By: Dexter Braff

Although Lisa “Left Eye” Lopes may have made millions singing “don’t go chasing waterfalls,” such advice can cost you dearly in mergers and acquisitions.

You see, few deals are straight cash at close.

This is particularly the case in many venture capital or private equity sponsored investments where the seller retains stock right along with the buyer.

But here’s the rub.

At first glance, sellers may think they’re riding right along with the buyer, when in fact, they can be trailing far, far behind.

You see, it is not at all uncommon for buyers and sellers to receive different classes of stock – preferred or common –that are treated quite differently upon exit.

For example, we often see buyers receiving shares that have so-called “liquidation preferences.”  For example, if an investor has a 2x liquidation preference, upon exit they receive twice their initial investment before any proceeds are distributed to common shareholders.

Alternatively, investors may receive “non-participating” preferred shares that earn a fixed rate of interest, that can, at the buyer’s discretion, convert to non-interest-bearing common – the class typically allocated to sellers.

By doing so, if the company tanks, preferred shareholders don’t convert and upon sale, they are first in line to cash out their shares plus accrued interest, leaving common shareholders with whatever is left over.

It gets really interesting when the shares are of the “participating” variety.  In this case, preferred shareholders first receive the value of the shares plus accrued interest, but then they also “participate” in the distribution of the remaining proceeds alongside of the holders of common stock.
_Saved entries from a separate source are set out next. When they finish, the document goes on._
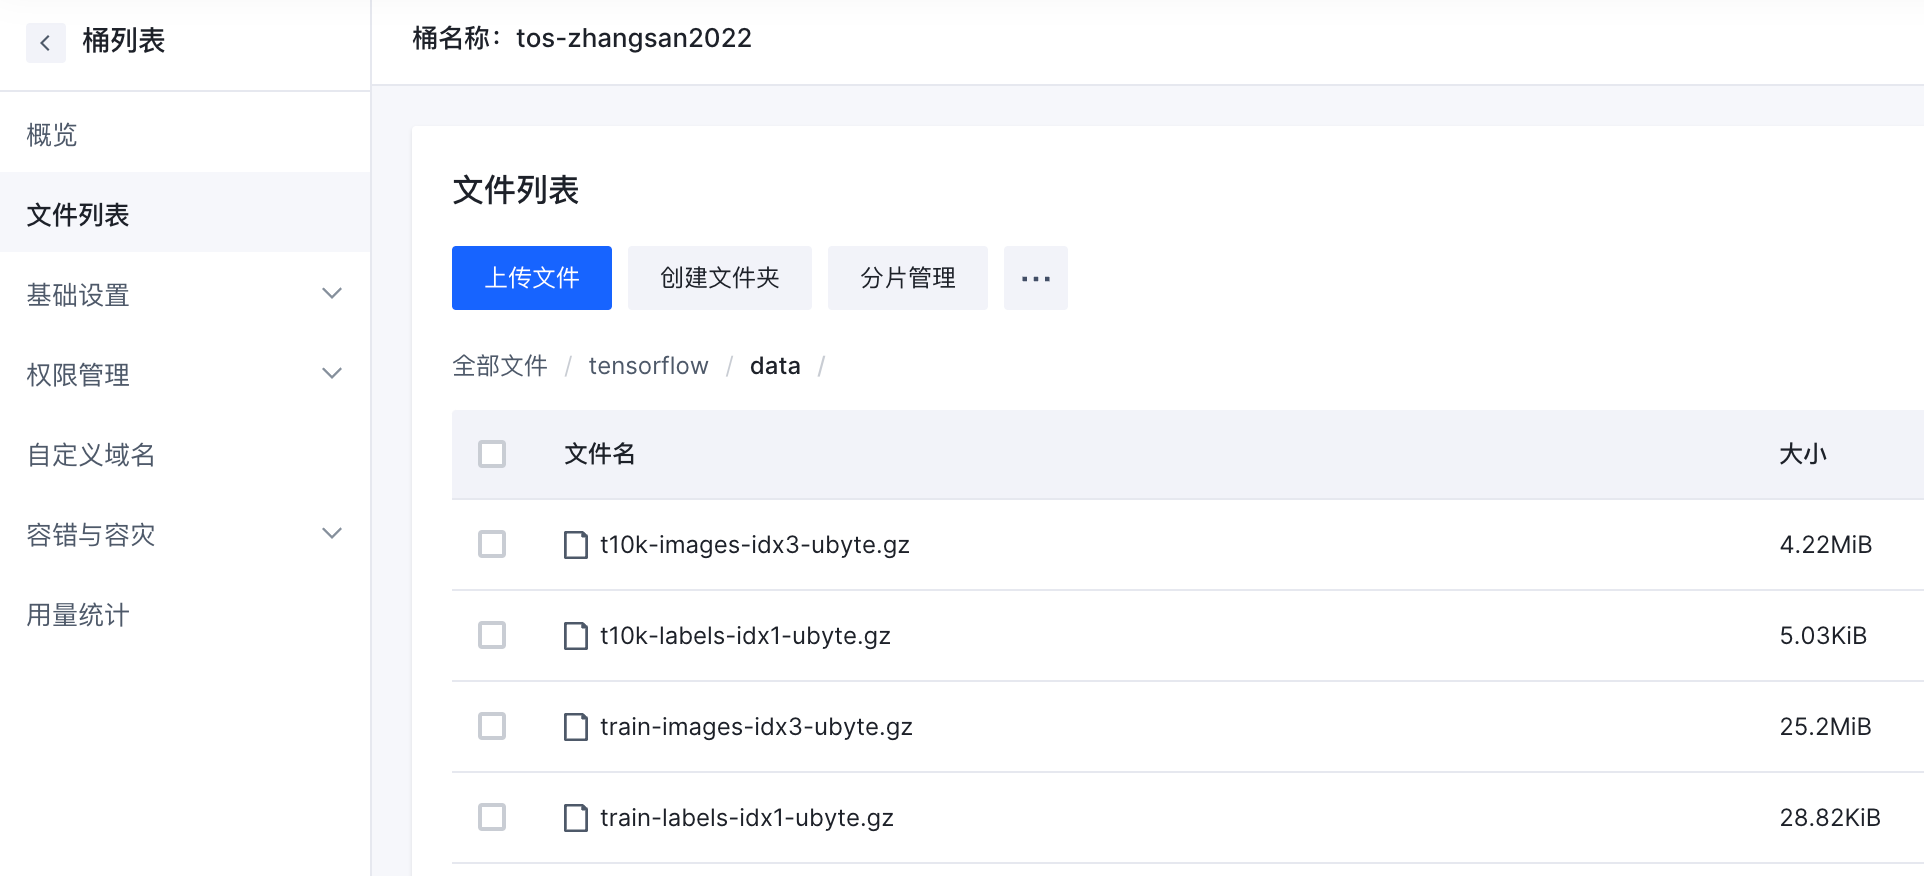This screenshot has height=876, width=1924.
Task: Click file icon for t10k-labels-idx1-ubyte.gz
Action: point(576,636)
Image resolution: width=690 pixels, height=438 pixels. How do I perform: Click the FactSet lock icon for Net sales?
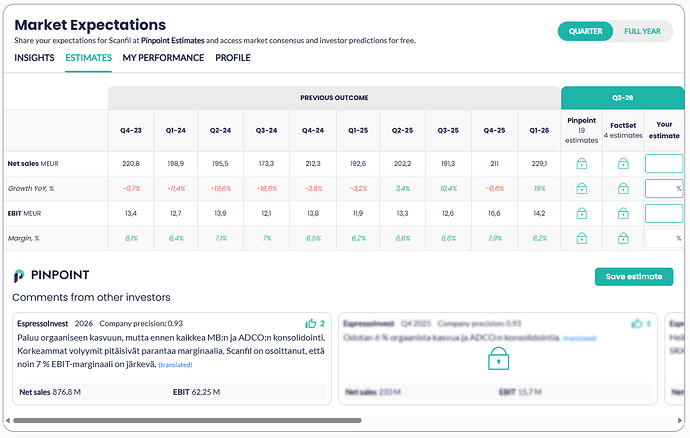click(623, 164)
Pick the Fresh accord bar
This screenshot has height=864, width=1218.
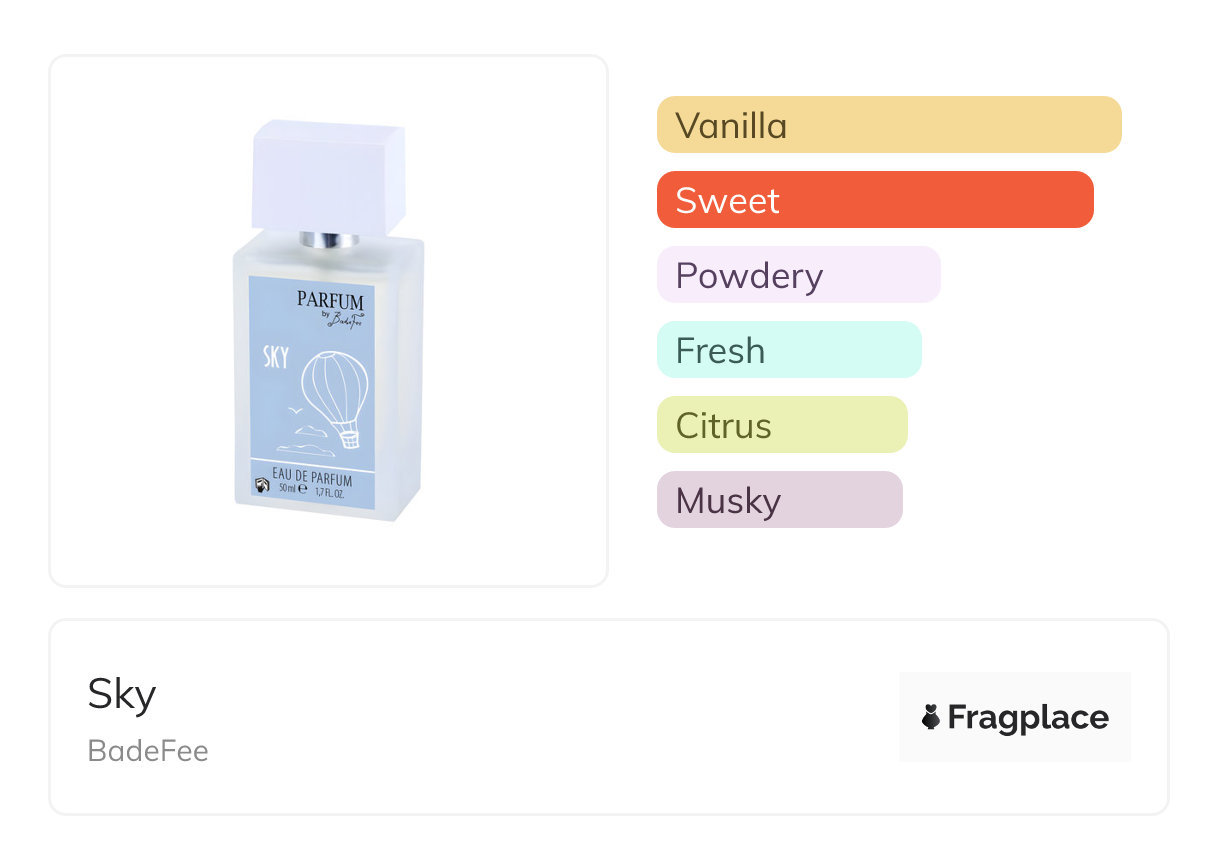click(789, 350)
Talk about having your stake and spending it too.

Add lenders who may have rights to convert debt to equity, well, you might begin to think it’s possible that even in a successful exit, there may not be much left over for the commoners after everyone at the head of the class takes their cut.

And you would be right.

In fact, such appears to be the case when the online sports fantasy site FanDuel was recently acquired by Paddy Power Betfair.

According to technology news website Recode, despite commanding a cool $465 million, Nigel Eccles, the founder of the company who stepped down as CEO six months before the deal “didn’t make a dime on the deal thanks to a ‘waterfall’ financial arrangement in which some of the company’s early investors were paid out first. FanDuel’s $465 million valuation wasn’t large enough that people who owned non-preferred shares — mostly regular employees, including founders — actually made any money.”

Now in this case, Eccles didn’t make the call on the transaction, and there were a variety of complicated circumstances that may have contributed to the outcome.

But the point is clear.

It is incumbent on sellers to ask buyers to model the distribution of sale proceeds – both under favorable and unfavorable outcomes.

Because after the deal is done is not the time to go chasing waterfalls.